The original tumble tower building game was Jenga which was invented by a British student called Leslie Scott who first marketed it in 1983. Leslie Scott had grown up in East Africa, after her family moved to Ghana in the 1970’s, and the game evolved from a family game played with her five year old brother’s building blocks (not the giant blocks we have seen here yet!). Ghana had a great many saw mills and the original building blocks were off cuts from the local saw mill.
The game became popular in the Scott household and also with their friends locally and so when Leslie Scott returned to Britain to study at Oxford university she continued to play this tumble tower game with her friends. She has been quoted as saying that she was surprised that no one else had ever played it before!
Leslie Scott went to work for Intel, then a fledgling company, based in Oxford, after graduating. However by 1982 she felt that she wanted a change of direction and to become an entrepreneur. Realising that everyone that she had ever introduced to her tumble tower building game loved it, she decided to try to market it herself.

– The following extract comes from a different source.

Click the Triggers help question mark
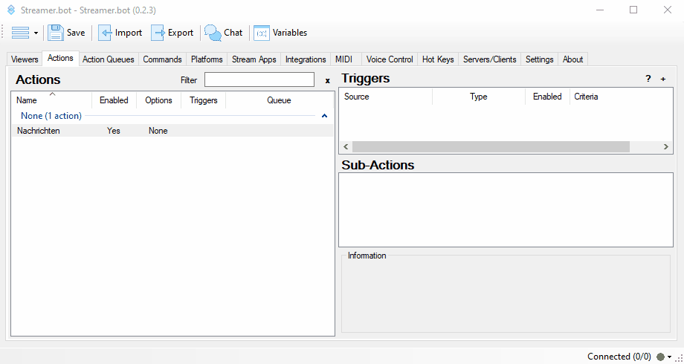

She named the game Jenga from the Swahili word meaning build because the family back in East Africa used Swahili for many day to day words so she felt this was appropriate.
She trade marked the name Jenga, and set up Leslie Scott Associates to manufacture the game. The first Jenga sets were manufactured in Yorkshire and she entered Jenga in the British toy fair in 1983.
In 1984 Leslie Scott assigned exclusive rights in USA and Canada to Robert Grebler, a Californian entrepreneur who was the brother of one of her friends. He actually holds the world record for building a Jenga tower to 40 levels , a feat accomplished on one of the original Leslie Scott Associate sets. 40 levels of giant jenga would result in an extremely large tower!
Jenga production was moved to Canada and eventually the toy manufacturers Hasbro took over the license to distribute and manufacture Jenga throughout the world.
Other tower building games swiftly followed, including some also distributed by Hasbro but also by other manufacturers who sell tower building games made from many different materials, throughout the world. Giant Jenga and giant tumble tower swiftly followed.
Tumble tower follows in the tradition of the original Jenga sets. Built from good quality hardwood , tumble tower remains true to the spirit and quality of the original game. Giant tower building has bought a new and exciting dimension to this popular classic game which has already delighted players from all over the world.
It is estimated that Jenga (and it’s offshoots such as giant jenga – or giant tumble tower) is one of the most popular games in the world and has actually outsold monopoly. Not bad, for a game invented by a young student using her kid brothers toy box!